■ EXERCISE INSTRUCTIONS
Where in the listing does the string "bottom" appear? Copy every line that holds it.

■ GIVEN DATA
☆ ☆ ☆ ☆ ☆ ☆ ☆

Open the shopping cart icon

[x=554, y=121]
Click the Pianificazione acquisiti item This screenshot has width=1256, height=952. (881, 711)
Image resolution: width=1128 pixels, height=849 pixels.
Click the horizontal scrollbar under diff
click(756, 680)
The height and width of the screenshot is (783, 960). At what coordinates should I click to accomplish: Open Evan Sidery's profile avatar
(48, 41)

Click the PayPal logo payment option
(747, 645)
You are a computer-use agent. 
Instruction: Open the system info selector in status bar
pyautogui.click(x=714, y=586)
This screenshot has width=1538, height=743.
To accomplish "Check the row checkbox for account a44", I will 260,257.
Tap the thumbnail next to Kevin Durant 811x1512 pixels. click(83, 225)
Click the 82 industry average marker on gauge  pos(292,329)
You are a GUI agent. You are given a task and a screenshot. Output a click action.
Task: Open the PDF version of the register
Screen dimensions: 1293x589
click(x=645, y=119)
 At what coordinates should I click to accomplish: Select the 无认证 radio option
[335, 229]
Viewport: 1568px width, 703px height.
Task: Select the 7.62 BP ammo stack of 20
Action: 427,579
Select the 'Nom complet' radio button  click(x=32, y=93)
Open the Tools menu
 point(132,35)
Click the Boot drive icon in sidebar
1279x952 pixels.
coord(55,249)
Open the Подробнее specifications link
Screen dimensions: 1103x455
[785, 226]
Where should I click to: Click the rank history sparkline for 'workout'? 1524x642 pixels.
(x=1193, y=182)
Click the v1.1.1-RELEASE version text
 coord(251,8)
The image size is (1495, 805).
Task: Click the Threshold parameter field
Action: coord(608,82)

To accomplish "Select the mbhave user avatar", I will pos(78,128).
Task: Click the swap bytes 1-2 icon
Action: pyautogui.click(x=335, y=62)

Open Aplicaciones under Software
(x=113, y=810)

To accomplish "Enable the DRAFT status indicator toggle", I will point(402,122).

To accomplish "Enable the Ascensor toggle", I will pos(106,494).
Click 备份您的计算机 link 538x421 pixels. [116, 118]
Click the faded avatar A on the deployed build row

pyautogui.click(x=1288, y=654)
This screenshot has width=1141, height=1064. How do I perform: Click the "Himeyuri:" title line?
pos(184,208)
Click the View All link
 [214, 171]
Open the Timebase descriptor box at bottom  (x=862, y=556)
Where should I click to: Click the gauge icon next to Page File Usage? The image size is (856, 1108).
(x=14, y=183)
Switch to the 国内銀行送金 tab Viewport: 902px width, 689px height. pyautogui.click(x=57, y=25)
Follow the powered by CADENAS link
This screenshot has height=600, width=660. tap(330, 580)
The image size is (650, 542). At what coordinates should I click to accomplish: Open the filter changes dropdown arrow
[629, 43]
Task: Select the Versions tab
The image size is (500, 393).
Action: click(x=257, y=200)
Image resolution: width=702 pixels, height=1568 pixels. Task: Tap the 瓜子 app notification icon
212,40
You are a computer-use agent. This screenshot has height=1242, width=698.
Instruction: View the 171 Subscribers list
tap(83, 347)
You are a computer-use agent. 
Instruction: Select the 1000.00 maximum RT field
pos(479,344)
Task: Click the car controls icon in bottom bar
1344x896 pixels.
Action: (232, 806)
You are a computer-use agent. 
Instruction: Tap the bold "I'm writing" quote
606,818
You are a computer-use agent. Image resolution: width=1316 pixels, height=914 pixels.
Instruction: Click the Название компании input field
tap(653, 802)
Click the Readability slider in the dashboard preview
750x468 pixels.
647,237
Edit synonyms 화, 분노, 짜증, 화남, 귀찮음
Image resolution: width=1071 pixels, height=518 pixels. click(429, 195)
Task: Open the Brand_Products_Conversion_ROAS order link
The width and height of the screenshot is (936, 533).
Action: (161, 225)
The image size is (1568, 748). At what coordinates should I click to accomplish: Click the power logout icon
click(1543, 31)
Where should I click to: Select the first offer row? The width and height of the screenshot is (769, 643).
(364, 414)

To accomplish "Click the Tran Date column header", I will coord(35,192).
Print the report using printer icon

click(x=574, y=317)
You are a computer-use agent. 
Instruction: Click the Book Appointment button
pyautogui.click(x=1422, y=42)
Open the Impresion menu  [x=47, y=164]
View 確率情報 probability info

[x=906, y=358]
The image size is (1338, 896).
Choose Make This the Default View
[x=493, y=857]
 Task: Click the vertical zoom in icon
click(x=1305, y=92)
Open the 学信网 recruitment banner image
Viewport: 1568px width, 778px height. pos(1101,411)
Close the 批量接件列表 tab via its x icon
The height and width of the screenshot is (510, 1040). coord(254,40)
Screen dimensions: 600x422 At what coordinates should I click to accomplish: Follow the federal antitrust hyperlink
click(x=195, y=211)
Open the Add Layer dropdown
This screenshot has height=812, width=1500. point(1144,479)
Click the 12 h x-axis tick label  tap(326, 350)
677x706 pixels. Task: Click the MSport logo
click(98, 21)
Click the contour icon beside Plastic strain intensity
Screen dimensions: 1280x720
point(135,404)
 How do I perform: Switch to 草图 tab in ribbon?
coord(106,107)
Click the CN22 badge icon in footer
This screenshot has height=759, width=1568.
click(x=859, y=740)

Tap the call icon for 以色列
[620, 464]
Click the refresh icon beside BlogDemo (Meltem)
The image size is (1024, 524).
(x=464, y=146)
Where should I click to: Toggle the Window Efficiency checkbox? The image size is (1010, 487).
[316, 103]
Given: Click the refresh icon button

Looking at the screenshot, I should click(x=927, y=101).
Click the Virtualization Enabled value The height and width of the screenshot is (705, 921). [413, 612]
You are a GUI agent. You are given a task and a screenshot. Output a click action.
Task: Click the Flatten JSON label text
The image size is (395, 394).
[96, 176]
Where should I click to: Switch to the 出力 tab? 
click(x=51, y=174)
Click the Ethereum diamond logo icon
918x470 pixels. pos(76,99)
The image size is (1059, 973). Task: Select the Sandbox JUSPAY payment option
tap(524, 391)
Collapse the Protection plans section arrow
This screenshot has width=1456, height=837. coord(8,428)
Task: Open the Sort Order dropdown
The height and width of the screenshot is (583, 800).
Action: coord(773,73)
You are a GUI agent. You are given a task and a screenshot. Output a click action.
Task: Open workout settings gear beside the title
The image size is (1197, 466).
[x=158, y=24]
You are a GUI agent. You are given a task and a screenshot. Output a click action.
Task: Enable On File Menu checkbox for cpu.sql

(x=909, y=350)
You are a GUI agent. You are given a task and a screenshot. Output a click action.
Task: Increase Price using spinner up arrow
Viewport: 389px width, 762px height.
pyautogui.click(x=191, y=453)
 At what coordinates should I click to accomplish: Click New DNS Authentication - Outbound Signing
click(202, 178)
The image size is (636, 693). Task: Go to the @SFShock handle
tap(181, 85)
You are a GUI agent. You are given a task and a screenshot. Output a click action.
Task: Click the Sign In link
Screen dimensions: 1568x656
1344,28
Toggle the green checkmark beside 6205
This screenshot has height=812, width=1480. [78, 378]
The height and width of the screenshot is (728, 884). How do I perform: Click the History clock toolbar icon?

☆ ☆ ☆ ☆ ☆ ☆ ☆

■ TASK RESPONSE
Open the Timebase descriptor box at bottom  (x=862, y=556)
Task: Click the car controls icon in bottom bar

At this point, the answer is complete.